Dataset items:
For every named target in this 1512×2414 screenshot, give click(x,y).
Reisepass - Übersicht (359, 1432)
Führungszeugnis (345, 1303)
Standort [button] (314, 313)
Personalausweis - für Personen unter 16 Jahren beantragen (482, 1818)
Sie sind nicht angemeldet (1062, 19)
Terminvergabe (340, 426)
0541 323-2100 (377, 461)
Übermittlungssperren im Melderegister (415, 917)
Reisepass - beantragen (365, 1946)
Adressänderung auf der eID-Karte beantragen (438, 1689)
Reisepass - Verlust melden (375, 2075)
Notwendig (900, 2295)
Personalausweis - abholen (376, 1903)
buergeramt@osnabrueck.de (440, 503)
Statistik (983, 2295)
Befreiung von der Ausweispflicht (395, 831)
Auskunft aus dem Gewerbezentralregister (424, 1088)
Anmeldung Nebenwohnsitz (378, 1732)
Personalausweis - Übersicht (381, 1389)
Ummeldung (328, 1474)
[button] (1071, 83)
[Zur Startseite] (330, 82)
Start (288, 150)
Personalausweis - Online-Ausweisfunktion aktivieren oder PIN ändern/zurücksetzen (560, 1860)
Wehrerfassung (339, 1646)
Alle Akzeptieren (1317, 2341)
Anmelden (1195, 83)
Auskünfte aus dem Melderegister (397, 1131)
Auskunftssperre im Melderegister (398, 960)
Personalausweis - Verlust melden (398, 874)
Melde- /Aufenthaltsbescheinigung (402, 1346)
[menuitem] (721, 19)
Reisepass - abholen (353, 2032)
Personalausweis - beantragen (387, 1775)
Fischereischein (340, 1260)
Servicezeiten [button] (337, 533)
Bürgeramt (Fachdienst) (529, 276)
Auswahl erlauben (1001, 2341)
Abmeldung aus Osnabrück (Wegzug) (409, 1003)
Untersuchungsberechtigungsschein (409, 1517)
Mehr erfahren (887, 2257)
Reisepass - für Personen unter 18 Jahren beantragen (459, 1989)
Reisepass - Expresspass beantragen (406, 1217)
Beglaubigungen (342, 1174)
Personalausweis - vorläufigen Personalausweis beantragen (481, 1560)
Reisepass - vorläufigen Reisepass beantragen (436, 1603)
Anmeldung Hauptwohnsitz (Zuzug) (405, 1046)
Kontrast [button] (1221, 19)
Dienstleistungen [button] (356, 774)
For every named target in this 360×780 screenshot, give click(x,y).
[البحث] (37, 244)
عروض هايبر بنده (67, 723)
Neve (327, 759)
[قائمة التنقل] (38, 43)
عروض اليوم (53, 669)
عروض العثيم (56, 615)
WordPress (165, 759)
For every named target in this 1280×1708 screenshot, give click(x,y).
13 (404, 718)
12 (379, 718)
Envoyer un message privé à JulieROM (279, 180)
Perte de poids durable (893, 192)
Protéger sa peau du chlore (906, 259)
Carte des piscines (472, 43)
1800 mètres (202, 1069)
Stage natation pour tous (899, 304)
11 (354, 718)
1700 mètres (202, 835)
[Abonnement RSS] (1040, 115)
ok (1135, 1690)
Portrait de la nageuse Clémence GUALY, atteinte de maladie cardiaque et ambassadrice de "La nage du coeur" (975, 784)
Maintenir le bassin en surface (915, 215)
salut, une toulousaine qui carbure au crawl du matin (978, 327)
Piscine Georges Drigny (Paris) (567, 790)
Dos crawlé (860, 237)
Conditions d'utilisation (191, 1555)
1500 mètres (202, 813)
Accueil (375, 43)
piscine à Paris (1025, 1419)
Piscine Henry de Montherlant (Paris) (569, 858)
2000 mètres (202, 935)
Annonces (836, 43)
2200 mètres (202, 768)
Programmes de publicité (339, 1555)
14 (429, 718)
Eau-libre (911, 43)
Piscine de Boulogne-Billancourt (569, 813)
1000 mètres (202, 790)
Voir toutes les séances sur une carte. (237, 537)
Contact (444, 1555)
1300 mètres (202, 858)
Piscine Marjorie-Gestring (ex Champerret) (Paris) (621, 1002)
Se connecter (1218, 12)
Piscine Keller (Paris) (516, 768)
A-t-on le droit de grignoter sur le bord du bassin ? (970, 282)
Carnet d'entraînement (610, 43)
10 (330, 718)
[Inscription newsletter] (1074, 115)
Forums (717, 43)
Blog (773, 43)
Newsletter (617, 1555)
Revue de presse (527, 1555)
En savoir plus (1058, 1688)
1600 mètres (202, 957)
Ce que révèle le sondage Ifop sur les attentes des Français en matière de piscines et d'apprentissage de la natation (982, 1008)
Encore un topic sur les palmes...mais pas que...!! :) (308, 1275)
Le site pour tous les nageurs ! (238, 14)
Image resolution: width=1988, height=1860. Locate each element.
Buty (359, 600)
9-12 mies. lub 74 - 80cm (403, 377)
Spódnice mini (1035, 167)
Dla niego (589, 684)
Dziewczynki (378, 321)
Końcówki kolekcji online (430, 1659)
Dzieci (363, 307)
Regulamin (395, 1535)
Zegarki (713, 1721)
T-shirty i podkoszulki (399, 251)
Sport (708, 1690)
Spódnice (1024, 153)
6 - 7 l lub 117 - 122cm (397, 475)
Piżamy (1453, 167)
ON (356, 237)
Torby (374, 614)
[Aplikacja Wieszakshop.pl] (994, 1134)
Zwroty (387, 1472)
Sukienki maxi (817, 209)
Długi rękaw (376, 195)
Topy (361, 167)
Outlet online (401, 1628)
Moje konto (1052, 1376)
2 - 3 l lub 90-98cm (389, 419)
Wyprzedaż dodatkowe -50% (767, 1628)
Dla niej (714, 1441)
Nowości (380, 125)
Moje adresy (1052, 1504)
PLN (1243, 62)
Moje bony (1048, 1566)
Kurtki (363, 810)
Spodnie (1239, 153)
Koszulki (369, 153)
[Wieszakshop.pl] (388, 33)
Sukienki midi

§ **EXERCISE DIRECTIONS**
Start at the first line of the entries and stop at the line with "Start (288, 150)". Retype each of those lines exactly, both ends included.

§ **YOUR SOLUTION**
For every named target in this 1512×2414 screenshot, give click(x,y).
Reisepass - Übersicht (359, 1432)
Führungszeugnis (345, 1303)
Standort [button] (314, 313)
Personalausweis - für Personen unter 16 Jahren beantragen (482, 1818)
Sie sind nicht angemeldet (1062, 19)
Terminvergabe (340, 426)
0541 323-2100 (377, 461)
Übermittlungssperren im Melderegister (415, 917)
Reisepass - beantragen (365, 1946)
Adressänderung auf der eID-Karte beantragen (438, 1689)
Reisepass - Verlust melden (375, 2075)
Notwendig (900, 2295)
Personalausweis - abholen (376, 1903)
buergeramt@osnabrueck.de (440, 503)
Statistik (983, 2295)
Befreiung von der Ausweispflicht (395, 831)
Auskunft aus dem Gewerbezentralregister (424, 1088)
Anmeldung Nebenwohnsitz (378, 1732)
Personalausweis - Übersicht (381, 1389)
Ummeldung (328, 1474)
[button] (1071, 83)
[Zur Startseite] (330, 82)
Start (288, 150)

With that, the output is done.